Re: [patch] ext2/3: document conditions when reliable operation ispossible

From: Ric Wheeler
Date: Tue Aug 25 2009 - 21:16:10 EST

On 08/25/2009 09:00 PM, Theodore Tso wrote:
On Tue, Aug 25, 2009 at 08:31:21PM -0400, Ric Wheeler wrote:
You are simply incorrect, Ted did not say that ext3 does not work
with MD raid5.
I will let Ted clarify his text on his own, but the quoted text says "...
have potential...".

Why not ask Neil if he designed MD to not work properly with ext3?
So let me clarify by saying the following things.
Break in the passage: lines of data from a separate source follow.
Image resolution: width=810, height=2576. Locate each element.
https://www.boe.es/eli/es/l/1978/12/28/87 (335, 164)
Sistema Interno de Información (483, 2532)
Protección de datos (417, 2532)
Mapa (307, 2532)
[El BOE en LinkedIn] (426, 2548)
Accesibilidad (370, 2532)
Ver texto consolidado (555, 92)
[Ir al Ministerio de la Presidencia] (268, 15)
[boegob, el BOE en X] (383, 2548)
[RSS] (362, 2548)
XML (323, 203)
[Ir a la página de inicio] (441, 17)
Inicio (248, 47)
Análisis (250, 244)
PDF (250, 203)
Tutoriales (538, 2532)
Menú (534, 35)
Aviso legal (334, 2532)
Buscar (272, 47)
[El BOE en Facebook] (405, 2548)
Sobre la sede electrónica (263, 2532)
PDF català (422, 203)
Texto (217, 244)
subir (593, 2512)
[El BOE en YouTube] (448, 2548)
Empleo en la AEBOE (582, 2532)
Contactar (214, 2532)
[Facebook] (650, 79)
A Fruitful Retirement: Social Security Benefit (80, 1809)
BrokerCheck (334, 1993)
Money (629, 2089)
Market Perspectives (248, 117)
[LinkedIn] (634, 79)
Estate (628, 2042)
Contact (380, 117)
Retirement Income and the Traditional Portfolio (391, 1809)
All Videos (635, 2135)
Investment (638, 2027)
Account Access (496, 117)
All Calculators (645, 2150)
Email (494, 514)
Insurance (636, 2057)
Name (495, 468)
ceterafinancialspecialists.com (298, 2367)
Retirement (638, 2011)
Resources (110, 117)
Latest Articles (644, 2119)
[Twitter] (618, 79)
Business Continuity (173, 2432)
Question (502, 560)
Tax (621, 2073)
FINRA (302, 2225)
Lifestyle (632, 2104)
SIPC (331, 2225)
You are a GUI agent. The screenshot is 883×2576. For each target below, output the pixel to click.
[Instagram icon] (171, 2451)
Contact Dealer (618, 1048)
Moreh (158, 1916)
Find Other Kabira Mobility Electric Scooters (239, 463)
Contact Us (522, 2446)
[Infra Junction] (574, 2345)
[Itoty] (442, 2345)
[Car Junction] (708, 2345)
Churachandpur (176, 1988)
1) Filesystems are designed to expect that storage devices have
certain properties. These include returning the same data that you
wrote, and that an error when writing a sector, or a power failure
when writing sector, should not be amplified to cause collateral
damage with previously succfessfully written sectors.

2) Degraded RAID 5/6 filesystems do not meet these properties.
Neither to cheap flash drives. This increases the chances you can
lose, bigtime.

I agree with the whole write up outside of the above - degraded RAID does meet this requirement unless you have a second (or third, counting the split write) failure during the rebuild.

Note that the window of exposure during a RAID rebuild is linear with the size of your disk and how much you detune the rebuild...


3) Does that mean that you shouldn't use ext3 on RAID drives? Of
course not! First of all, Ext3 still saves you against kernel panics
and hangs caused by device driver bugs or other kernel hangs. You
will lose less data, and avoid needing to run a long and painful fsck
after a forced reboot, compared to if you used ext2. You are making
an assumption that the only time running the journal takes place is
after a power failure. But if the system hangs, and you need to hit
the Big Red Switch, or if you using the system in a Linux High
Availability setup and the ethernet card fails, so the STONITH ("shoot
the other node in the head") system forces a hard reset of the system,
or you get a kernel panic which forces a reboot, in all of these cases
ext3 will save you from a long fsck, and it will do so safely.

Secondly, what's the probability of a failure causes the RAID array to
become degraded, followed by a power failure, versus a power failure
while the RAID array is not running in degraded mode? Hopefully you
are running with the RAID array in full, proper running order a much
larger percentage of the time than running with the RAID array in
degraded mode. If not, the bug is with the system administrator!

If you are someone who tends to run for long periods of time in
degraded mode --- then better get a UPS. And certainly if you want to
avoid the chances of failure, periodically scrubbing the disks so you
detect hard drive failures early, instead of waiting until a disk
fails before letting the rebuild find the dreaded "second failure"
which causes data loss, is a d*mned good idea.

Maybe a random OS engineer doesn't know these things --- but trust me
when I say a competent system administrator had better be familiar
with these concepts. And someone who wants their data to be reliably
stored needs to do some basic storage engineering if they want to have
long-term data reliability. (That, or maybe they should outsource
their long-term reliable storage some service such as Amazon S3 ---
see Jeremy Zawodny's analysis about how it can be cheaper, here:

But we *do* need to be careful that we don't write documentation which
is ends up giving users the wrong impression. The bottom line is that
you're better off using ext3 over ext2, even on a RAID array, for the
reasons listed above.

Are you better off using ext3 over ext2 on a crappy flash drive?
Maybe --- if you are also using crappy proprietary video drivers, such
as Ubuntu ships, where every single time you exit a 3d game the system
crashes (and Ubuntu users accept this as normal?!?), then ext3 might
be a better choice since you'll reduce the chance of data loss when
the system locks up or crashes thanks to the aforemention crappy
proprietary video drivers from Nvidia. On the other hand, crappy
flash drives *do* have really bad write amplification effects, where a
4K write can cause 128k or more worth of flash to be rewritten, such
that using ext3 could seriously degrade the lifetime of said crappy
flash drive; furthermore, the crappy flash drives have such terribly
write performance that using ext3 can be a performance nightmare.
This of course, doesn't apply to well-implemented SSD's, such as the
Intel's X25-M and X18-M. So here your mileage may vary. Still, if
you are using crappy proprietary drivers which cause system hangs and
crashes at a far greater rate than power fail-induced unclean
shutdowns, ext3 *still* might be the better choice, even with crappy
flash drives.

The best thing to do, of course, is to improve your storage stack; use
competently implemented SSD's instead of crap flash cards. If your
hardware RAID card supports a battery option, *get* the battery. Add
a UPS to your system. Provision your RAID array with hot spares, and
regularly scrub (read-test) your array so that failed drives can be
detected early. Make sure you configure your MD setup so that you get
e-mail when a hard drive fails and the array starts running in
degraded mode, so you can replace the failed drive ASAP.

At the end of the day, filesystems are not magic. They can't
compensate for crap hardware, or incompetently administered machines.